Jupyter notebooks are a common way to share data science projects. As well as containing the project source code, they also include the outputs generated by running the code. This includes both text and graphical output, allowing complete projects to be shared in a single file.

A downside to this is the potentially large size of the resulting notebook files. With a large number of graphs and figures, notebooks can span tens of megabytes in size, or even larger for particularly complex projects.

This article explains how you can optimise the size of your Jupyter notebooks, without sacrificing content.

What is ipynbcompress?

ipynbcompress is a Python package that optimizes Jupyter Notebook files by compressing their contents. It helps reduce the file size by removing unnecessary metadata, stripping output cells, and optionally converting images to more efficient formats.

It is available as a Python package, and can be installed using

pip install ipynbcompress

Basic Usage

ipynbcompress is a command line tool, with a variety of options available to control how your notebook is compressed.

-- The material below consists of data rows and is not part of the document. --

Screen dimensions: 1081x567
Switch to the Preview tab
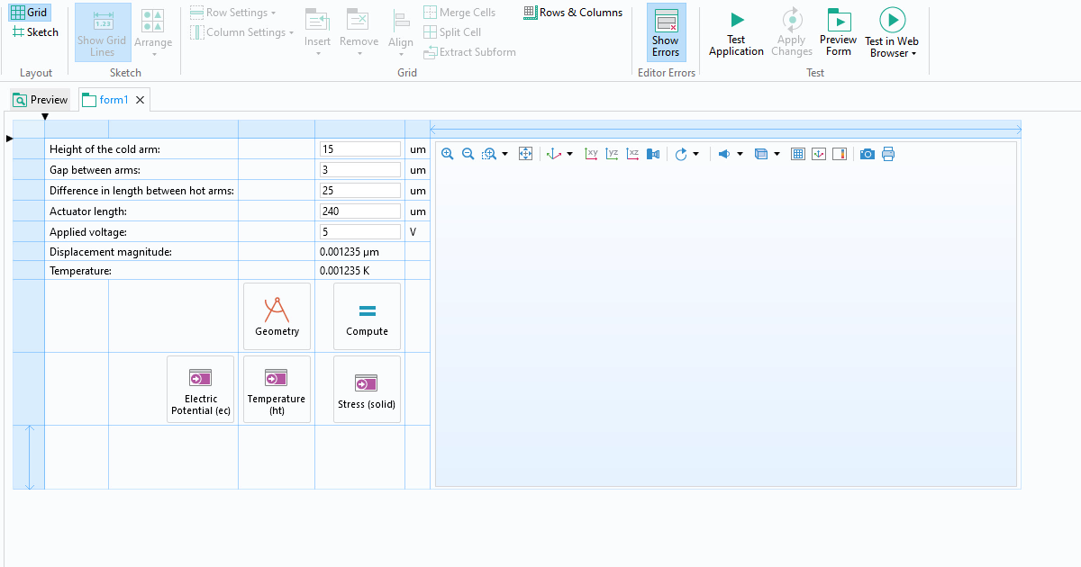pyautogui.click(x=40, y=99)
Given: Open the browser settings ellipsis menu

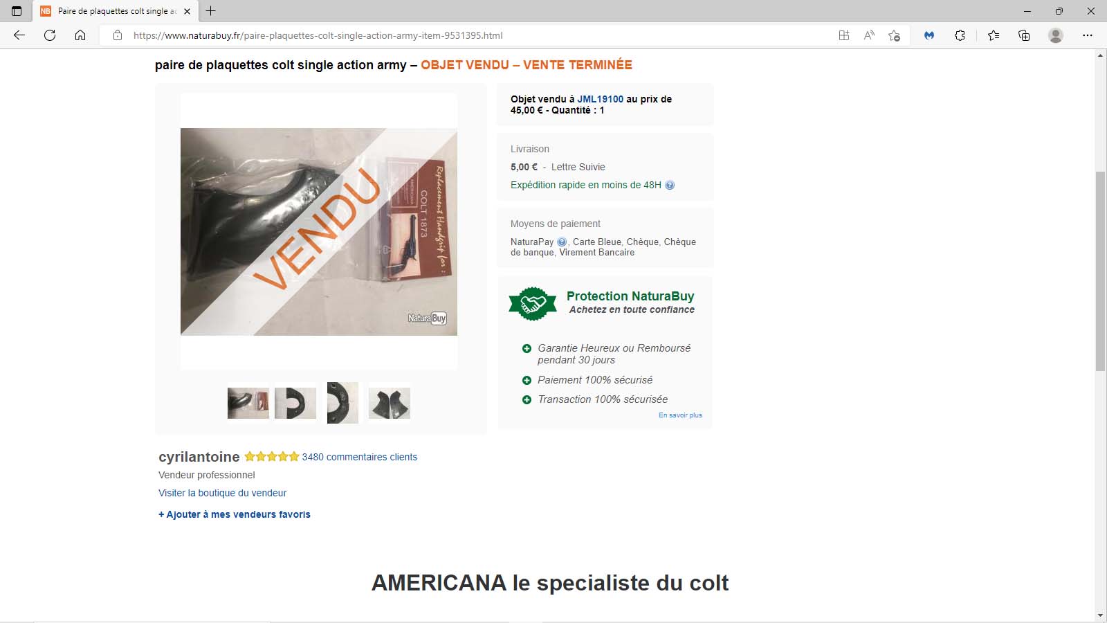Looking at the screenshot, I should [x=1088, y=35].
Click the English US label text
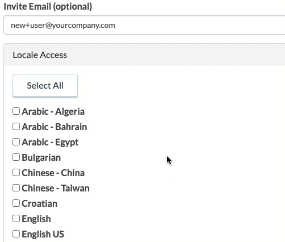285x242 pixels. (x=43, y=235)
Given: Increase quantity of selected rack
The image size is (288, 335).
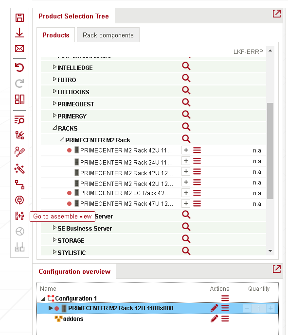Looking at the screenshot, I should tap(270, 308).
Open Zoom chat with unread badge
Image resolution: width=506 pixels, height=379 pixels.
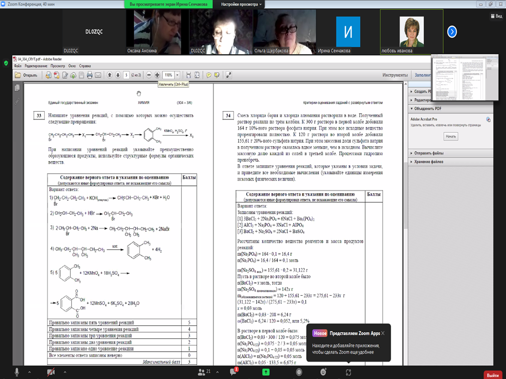pyautogui.click(x=233, y=372)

The simplest way to use the tool is to pass the path of the notebook to be compressed.

ipynb-compress your_notebook.ipynb

Note the hyphen in the command name, which is not present in the package name.

$ ipynb-compress your_notebook.ipynb
your_notebook.ipynb: 813 kilobytes decrease

The command will return the reduction in the size of the file after running the tool.

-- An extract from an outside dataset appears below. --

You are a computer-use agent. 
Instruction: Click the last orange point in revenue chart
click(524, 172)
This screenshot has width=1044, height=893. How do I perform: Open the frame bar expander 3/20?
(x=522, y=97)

If an output filename is not specified, the original file will be overwritten. This can be prevented by passing the name to use for the output.

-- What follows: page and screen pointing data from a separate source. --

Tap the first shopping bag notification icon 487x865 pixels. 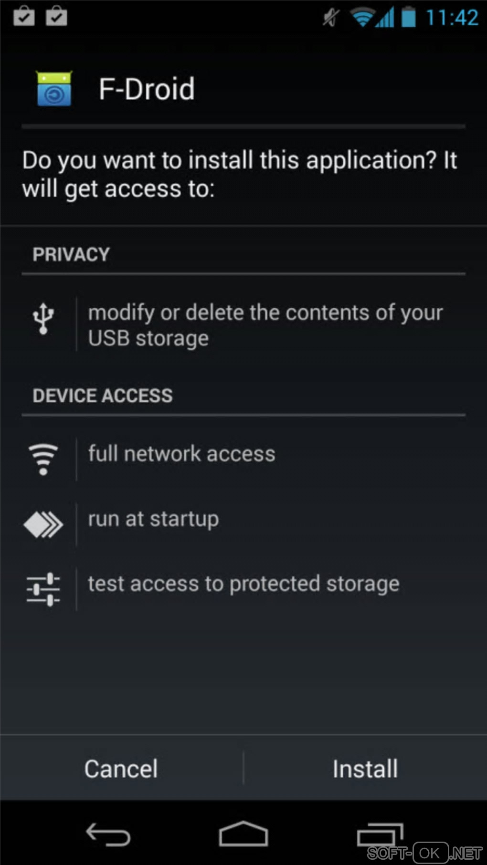(24, 16)
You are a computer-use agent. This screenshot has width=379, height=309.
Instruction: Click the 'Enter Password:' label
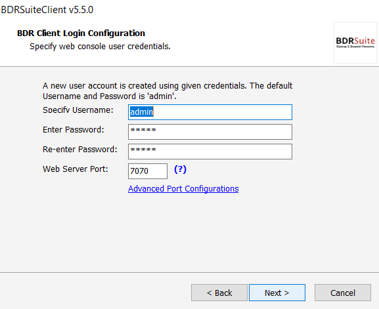pos(73,130)
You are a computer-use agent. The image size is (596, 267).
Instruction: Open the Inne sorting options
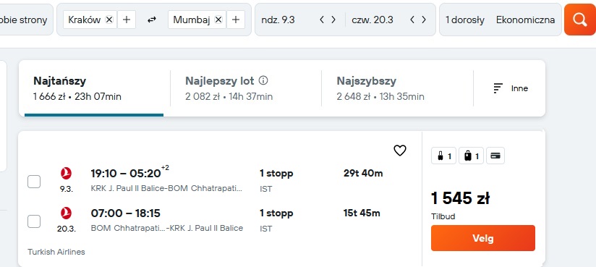tap(511, 88)
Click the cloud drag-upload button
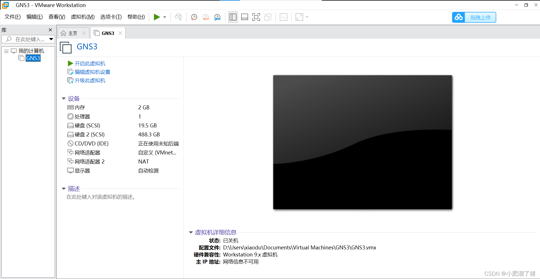540x279 pixels. tap(474, 17)
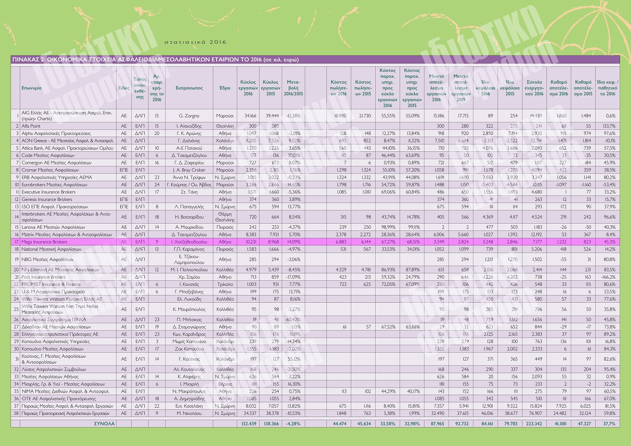The height and width of the screenshot is (446, 631).
Task: Click the "ΣΥΝΟΛΑ" totals row label
Action: pos(104,424)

ipynb-compress your_notebook.ipynb your_compressed_notebook.ipynb

The new notebook will be saved as a new file, preserving the original.

Advanced Options

Additional options are available to tweak parameters used during compression. These are outlined by running the --help command.

Options:
  -w, --img-width INTEGER      Which width images should be resized to.
  -f, --img-format [png|jpeg]  Which compression to use on the images, valid options are png or jpeg (required libjpeg).

Resizing Images

Using the -w flag, it’s possible to set the width the images contained within the notebook are resized to. By default, this value is 2048 pixels.

ipynb-compress -w 1000 your_notebook.ipynb your_compressed_notebook.ipynb

Setting this to a lower value will reduce the resulting file size.

It’s possible to reduce the size of images directly in the code that produces them, but this method allows a higher quality version of the included image to be reproduced by re-running the source code.

Image Format

Using the -f flag, it’s possible to specify an output format for the contained images. By default, images are formatted as pngs.

If you have libjpeg installed on your system, it’s possible to change this to jpeg by passing jpeg as the option following this flag.

ipynb-compress -f jpeg your_notebook.ipynb your_compressed_notebook.ipynb

jpeg files tend to be smaller than png files, at the expense of quality.

Example

To test it out, we ran ipynbcompress on a notebook file which was approximately 9MB in size. The notebook contained analysis of a dataset, and contained a large quantity of graphs as a result.

Running ipynb-compress with the default settings produced a file 7.6% smaller than the original.

With a fresh copy of the original file, the test was repeated using an image width of 800. This lead to a whopping 56% reduction in file size, albeit with a visible reduction in image quality. The quality was still acceptable though, and the original quality images could be regenerated by re-running the code.

Conclusion

ipynbcompress is a valuable tool for anyone working with Jupyter Notebooks, helping to streamline and optimise notebooks for better performance and easier sharing. In testing. using the advanced options allowed for a significant reduction in file size, demonstrating the usefulness of the tool.